Pardon the expression, but Judson C. Green, CEO of digital mapmaker Navteq Corp. (NVT), insists his company is pointed in the right direction. The Chicago tech company etched a reputation selling maps for the navigation systems in luxury models from General Motors Corp.'s (GM) Cadillac Escalade to BMW's 7 Series sedan. Now some auto industry customers are mired in a sales slump that's dragging down orders of Navteq gear. Still, Green believes the company will "really take off in the future."
That may be more than stubborn optimism. Green displayed an uncanny ability to peer into the future back in 2000, when he and his team set out to reinvent the way people interact with maps. They married satellite technology with a deep database of road information: street names, speed limits, and commercial and residential locations. That data positioned them well for a boom in car navigation systems. Navteq's performance over the past three years propelled the company to the No. 5 spot on the BusinessWeek Hot Growth list for 2006.
Then came the speed bumps. Interest in car-based navigation guides began to wane, in part because of $2,000 price tags. Growth in the market for such systems has slowed, even as the percentage of cars that offer them has risen, says Brett Manderfeld, an analyst at Piper Jaffray Cos. (PJC) This trend showed in Navteq's second-quarter earnings, announced July 26: They were $23.8 million on sales of $136 million, well below Wall Street's expectations. Shares have sunk to around 28, down from 47 last January. On Oct. 25, the company was expected to announce third-quarter sales of $140 million. That's 13.7% more than the year before, but just half the size of previous third-quarter surges.

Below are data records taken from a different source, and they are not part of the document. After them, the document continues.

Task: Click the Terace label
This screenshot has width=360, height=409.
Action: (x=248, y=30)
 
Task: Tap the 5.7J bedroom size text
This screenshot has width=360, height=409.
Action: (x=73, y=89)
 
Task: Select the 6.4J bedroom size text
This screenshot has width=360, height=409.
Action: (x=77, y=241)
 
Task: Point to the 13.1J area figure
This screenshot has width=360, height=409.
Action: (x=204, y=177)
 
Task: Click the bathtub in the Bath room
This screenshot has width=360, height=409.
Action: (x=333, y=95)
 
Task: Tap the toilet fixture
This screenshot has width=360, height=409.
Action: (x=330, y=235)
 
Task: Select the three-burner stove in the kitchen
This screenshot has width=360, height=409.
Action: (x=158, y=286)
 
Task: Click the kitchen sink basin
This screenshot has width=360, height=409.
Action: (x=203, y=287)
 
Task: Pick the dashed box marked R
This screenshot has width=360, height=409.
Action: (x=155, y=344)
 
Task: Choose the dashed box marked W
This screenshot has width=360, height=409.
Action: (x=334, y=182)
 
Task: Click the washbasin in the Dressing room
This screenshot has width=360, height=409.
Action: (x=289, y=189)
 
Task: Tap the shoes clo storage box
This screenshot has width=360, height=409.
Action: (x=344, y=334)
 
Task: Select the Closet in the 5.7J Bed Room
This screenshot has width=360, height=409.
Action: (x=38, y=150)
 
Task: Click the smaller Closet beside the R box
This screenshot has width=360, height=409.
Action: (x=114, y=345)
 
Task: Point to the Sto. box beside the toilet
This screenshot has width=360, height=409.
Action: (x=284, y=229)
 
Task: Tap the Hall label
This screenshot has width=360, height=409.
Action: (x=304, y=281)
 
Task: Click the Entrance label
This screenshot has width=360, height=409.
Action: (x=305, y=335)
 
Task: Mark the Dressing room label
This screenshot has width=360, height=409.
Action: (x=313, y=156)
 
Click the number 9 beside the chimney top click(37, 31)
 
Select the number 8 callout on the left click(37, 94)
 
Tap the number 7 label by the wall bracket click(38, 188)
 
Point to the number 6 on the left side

Despite the Street's harrumph, Green refuses to manage for the short term. He contends that demand for satellite technology, whether in cars or pocket devices, is bound to hit new heights. Do the math, he says. This year in Western Europe and North America, roughly 35 million cars will be sold. But the market for portable devices--from cell phones to pocket-size navigation tools--will total more than 315 million units. The turnover in this market is rapid, and in coming years, most of the new models will include location capability. Right now about 12% of vehicles have navigation systems, compared with only 1% of handheld devices. Thinking of tomorrow's households, "I'm imagining [location services] on both cars, all their cell phones, and even on their digital cameras, iPods, and games," Green says.
Navteq is leaving its mark on every form of technology suitable to location services. Ever use MapQuest or Google (GOOG) to get directions? Or maybe you bought one of the nearly 15 million handheld navigation devices sold worldwide this year. Navteq now owns the Internet mapping market with roughly a 95% share and splits the handheld market with European rival Tele Atlas. And it sells more map data to makers of handheld devices (1.5 million in the second quarter) than to makers of navigation-equipped vehicles (1 million). On a dollar basis, cars and trucks made up 100% of Navteq's revenue in 2000. This year the ratio has slipped to 70%, and Green figures it will barely reach 50% in 2008. Meanwhile, revenue growth from handhelds year-over-year is expected to double, while it will be lucky to hit 15% in the auto market.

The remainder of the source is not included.